Streaking sure was popular when I was in high school, and I deny anything anybody may say about me during that period. My friend Gordon ***** can deny it too, if he wants, but I have witnesses.
It still ranks as the funniest, most outrageous thing I’ve ever seen or been part of. My role was getaway car driver.
Gordon and his buddy – who shall remain nameless because I think he really is embarrassed about this youthful escapade – rode stark naked on their 10-speeds through downtown Fort St. John on a weekday evening. It was priceless. Talk about turning heads.
But you know, those two guys turned out all right. One is a rocket scientist (or something along those lines), working for Sandia Labs in New Mexico. The other is an electrical engineer, who in his spare time goes for epic hikes across Europe. Fully clothed, as far as I know.
A lot has changed since then. Streaking isn’t nearly as popular, for one thing. Physical activity, with or without clothes on, seems to be declining. Obesity is becoming more common, and diabetes is becoming an epidemic.
On the whole, I would say the powers that want us to eat and drink their unhealthy junk are winning and we are losing. We are becoming fat and lazy.
Lazy, you say? Surely that’s stretching it a bit.
Okay, here’s an example. Who would consider walking to the store to buy a small amount of groceries, rather than driving?

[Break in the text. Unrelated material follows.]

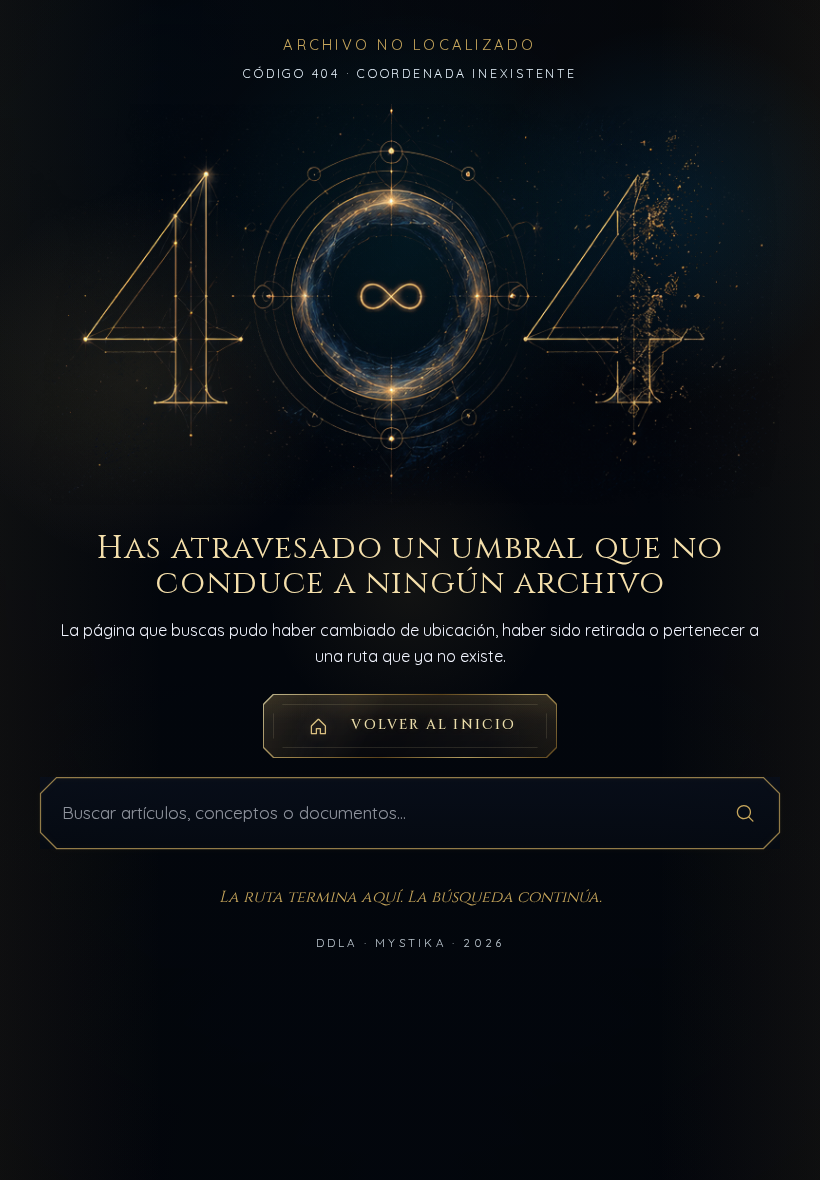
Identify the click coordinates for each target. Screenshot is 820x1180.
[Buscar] (745, 813)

Heck, I know people who not only drive everywhere, but will not ever consider getting into a vehicle that is not already running and fully warmed up or (in warm weather) cooled off.
Going a bit further, it is not uncommon – as I may have mentioned editorially elsewhere not long ago – it is also not uncommon to see people driving who have not bothered to clean off their windows so they can actually see out of them.
It boggles the mind.
Well, it boggles my mind, but I turned 60 recently and who cares what old people think? I’ve been guilty of that sort of attitude.
At the supermarket some time back, I watched as the fellow in front of me unloaded his cart. Chips, pop, candy bars, more pop, more chips, more candy, more snacks…holy crap..there must be something in there that isn’t junk food!
Nope. Not even a single carrot or apple in the whole cartload. I was astonished, but maybe I shouldn’t have been.
So you can imagine that person, pounding back that stuff while binge-watching TV series, hour after hour.
Asking for it, if not soon, then sooner or later.
What are we doing to ourselves?
But I mustn’t categorize or stereotype. There’s probably some overweight, junk-food junkie in a basement somewhere right now coming up with a way to extract energy from a potato chip. The Next Big Thing.
Why, just last night, while spending four hours on the couch alternately reading and watching the tube, I caught some scientist explaining a new type of nuclear power that’ll be ten times better, cheaper and safer than what they have now.
People are full of surprises. And some of them are bound to be useful. Some are just funny.